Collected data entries
****************************************

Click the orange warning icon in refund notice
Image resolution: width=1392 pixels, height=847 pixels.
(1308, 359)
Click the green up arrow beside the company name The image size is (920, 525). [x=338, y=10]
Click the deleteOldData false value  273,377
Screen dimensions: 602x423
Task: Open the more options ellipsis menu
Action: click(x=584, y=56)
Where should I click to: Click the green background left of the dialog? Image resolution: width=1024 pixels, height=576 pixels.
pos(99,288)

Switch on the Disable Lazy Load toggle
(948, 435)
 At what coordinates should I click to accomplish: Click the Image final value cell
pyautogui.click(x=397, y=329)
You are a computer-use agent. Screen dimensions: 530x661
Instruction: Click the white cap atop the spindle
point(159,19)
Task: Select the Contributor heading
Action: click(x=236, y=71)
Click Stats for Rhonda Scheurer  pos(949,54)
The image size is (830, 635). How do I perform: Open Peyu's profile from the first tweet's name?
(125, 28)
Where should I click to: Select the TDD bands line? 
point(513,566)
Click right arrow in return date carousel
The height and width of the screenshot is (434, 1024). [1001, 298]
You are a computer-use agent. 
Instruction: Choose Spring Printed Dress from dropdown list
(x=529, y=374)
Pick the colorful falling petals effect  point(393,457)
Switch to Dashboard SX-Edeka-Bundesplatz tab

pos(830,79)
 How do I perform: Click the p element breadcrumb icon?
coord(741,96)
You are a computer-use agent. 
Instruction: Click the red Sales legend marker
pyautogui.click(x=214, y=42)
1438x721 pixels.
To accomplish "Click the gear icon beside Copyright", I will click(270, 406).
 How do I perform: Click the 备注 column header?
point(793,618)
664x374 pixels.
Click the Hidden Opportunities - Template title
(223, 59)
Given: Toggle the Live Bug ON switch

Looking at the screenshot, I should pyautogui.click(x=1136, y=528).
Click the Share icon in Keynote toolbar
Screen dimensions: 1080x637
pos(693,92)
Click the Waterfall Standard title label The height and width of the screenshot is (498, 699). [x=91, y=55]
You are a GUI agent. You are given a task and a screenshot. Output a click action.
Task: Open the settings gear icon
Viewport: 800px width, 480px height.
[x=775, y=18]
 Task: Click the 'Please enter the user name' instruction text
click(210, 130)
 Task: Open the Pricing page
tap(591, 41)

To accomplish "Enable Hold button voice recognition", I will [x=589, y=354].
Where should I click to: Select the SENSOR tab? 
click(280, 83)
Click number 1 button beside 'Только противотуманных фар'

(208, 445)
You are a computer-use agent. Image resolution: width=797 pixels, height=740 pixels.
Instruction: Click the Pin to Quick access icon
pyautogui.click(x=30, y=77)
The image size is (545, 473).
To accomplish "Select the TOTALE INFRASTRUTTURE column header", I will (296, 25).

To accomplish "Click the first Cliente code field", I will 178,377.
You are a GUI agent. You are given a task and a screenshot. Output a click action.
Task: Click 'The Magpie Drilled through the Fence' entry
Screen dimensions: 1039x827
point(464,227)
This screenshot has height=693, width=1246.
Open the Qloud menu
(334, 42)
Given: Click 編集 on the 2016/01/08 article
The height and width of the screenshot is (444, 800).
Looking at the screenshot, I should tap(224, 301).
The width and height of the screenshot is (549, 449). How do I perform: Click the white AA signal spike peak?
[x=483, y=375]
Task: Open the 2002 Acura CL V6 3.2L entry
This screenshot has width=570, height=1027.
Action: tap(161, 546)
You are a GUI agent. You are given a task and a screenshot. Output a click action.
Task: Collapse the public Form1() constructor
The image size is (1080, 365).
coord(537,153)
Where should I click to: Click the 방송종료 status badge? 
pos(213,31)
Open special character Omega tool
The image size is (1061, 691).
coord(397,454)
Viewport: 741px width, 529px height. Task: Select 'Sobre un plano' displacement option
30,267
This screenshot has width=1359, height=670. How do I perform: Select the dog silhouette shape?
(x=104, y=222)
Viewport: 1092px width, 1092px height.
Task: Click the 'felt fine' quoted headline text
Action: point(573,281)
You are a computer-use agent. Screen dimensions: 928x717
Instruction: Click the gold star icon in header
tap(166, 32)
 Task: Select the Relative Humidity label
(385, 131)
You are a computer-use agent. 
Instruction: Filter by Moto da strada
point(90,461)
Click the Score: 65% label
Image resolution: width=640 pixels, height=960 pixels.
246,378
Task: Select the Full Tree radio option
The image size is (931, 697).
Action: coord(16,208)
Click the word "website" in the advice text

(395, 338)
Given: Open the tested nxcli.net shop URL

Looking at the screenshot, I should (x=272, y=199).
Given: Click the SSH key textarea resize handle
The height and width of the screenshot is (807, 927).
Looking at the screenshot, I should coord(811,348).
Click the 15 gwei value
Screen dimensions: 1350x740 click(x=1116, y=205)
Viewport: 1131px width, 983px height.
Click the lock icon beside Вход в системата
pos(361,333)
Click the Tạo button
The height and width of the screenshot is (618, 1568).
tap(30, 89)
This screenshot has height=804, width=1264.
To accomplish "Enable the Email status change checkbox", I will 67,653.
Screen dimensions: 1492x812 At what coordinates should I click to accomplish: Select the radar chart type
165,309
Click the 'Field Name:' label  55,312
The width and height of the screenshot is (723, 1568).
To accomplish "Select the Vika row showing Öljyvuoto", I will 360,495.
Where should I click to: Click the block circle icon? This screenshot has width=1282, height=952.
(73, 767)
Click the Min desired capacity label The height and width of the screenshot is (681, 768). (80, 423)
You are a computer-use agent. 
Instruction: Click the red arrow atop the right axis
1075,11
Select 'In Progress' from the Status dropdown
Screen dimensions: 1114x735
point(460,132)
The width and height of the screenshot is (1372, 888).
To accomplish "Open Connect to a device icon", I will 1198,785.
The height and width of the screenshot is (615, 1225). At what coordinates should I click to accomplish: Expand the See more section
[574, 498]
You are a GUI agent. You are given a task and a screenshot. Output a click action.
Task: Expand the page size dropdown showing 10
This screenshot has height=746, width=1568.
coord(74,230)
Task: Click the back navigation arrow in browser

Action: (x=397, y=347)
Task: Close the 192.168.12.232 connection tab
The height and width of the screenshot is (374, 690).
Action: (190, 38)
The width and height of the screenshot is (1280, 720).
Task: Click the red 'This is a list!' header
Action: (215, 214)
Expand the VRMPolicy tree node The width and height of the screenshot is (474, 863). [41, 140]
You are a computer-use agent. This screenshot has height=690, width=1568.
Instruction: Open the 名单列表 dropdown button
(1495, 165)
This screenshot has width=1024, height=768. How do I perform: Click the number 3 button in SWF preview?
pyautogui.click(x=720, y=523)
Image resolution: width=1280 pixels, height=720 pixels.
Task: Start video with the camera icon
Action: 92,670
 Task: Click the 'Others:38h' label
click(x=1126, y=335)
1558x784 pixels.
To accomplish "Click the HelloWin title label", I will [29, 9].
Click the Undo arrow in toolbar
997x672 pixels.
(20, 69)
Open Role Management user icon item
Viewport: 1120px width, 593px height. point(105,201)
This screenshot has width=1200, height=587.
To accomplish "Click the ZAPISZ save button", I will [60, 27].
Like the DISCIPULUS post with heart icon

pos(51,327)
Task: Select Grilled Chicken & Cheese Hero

****************************************

WORK INSTRUCTIONS
Each line above that contains the string "showing" should be copied.

ANSWER TO THE PROBLEM
To accomplish "Select the Vika row showing Öljyvuoto", I will 360,495.
Task: Expand the page size dropdown showing 10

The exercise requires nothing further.